El de Tehuacán, Félix Alejo Domínguez, confirmó lo que muchos pensaban de él: que gobernó –es un decir- al “ahí se va”. Dejó pagos pendientes, nómina abultada y sueldos caídos con diversos trabajadores al servicio de la ciudad, como los 40 custodios del penal.

El de Ahuehuetitla, Alberto Hernández Valencia, de plano nunca se presentó para realizar los trabajos de entrega-recepción.
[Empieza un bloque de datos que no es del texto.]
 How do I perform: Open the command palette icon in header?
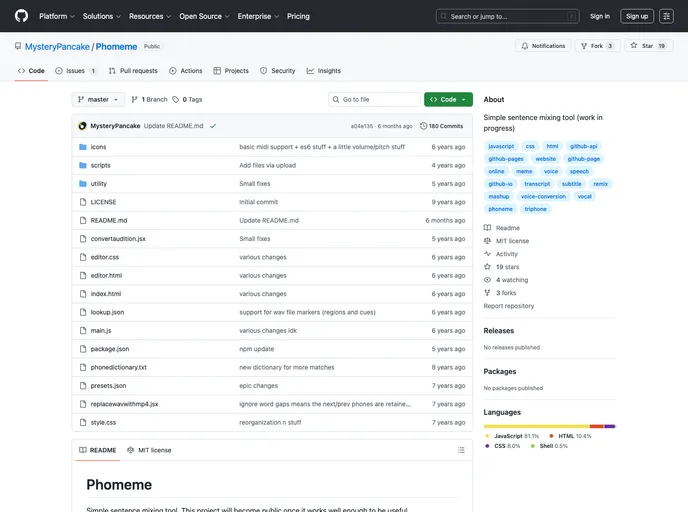pyautogui.click(x=666, y=16)
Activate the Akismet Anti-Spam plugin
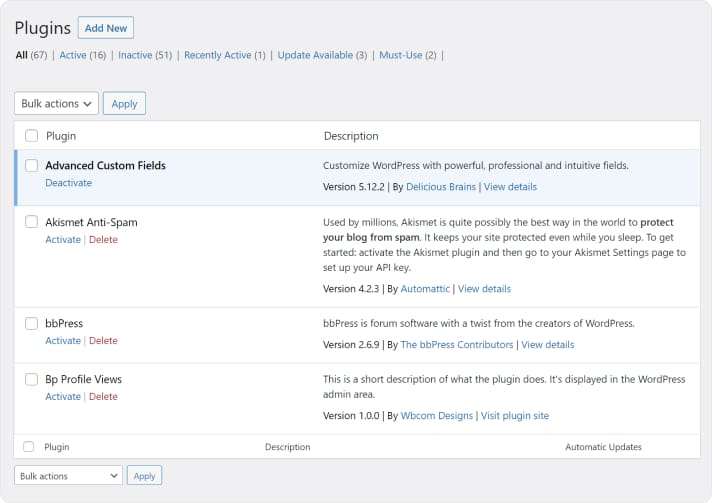Image resolution: width=712 pixels, height=503 pixels. (x=63, y=239)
Ni un documento en orden dejó a la nueva administración.

Y el de Altepexi, Alberto Hernández Feliciano, se llevó (¿a su casa?) diversos bienes del ayuntamiento, entre ellos patrullas y armas de la policía; por eso, precisamente por eso el nuevo alcalde, Delfino Alfonso Hernández, no pudo disuadir a tiempo a los habitantes que el miércoles intentaron linchar a dos ladronzuelos de casas-habitación.

Los anteriores son sólo algunos ejemplos de las pésimas, deplorables condiciones en que muchos de los ahora ex alcaldes dejaron el poder que disfrutaron –y del que abusaron- durante tres largos años.

Auténticos caraduras que sólo se enriquecieron a costa del sufrimiento y la paciencia de sus pueblos, y que fueron, son y serán impunes porque, en los hechos, en el actual sistema político poblano, los protege una ley poderosa e imbatible, la famosa “Ley de Herodes”: o te chingas o te jodes.

Y no hay matices.

Los depredadores que dejan a sus comunidades en ruinas, sin posibilidades de progreso, con las arcas vacías, en medio de todo tipo de conflictos, son de todos los signos y orígenes partidistas.

Y es que, al menos en este estado, la corrupción no distingue colores ni slogans ni plataformas políticas.

Alcanza a todos, y a todos los convierte en lo que realmente son: sinvergüenzas.

¿Y el Congreso del estado?

¿Y los diputados del “cambio”?

Bien, gracias.

Pero eso acaso no sea lo peor.

Lo verdaderamente escandaloso es que en tres años, la historia se repetirá.

Idéntica.

Ad infinitum…

Hasta el fin de los días y de todos, todos los tiempos.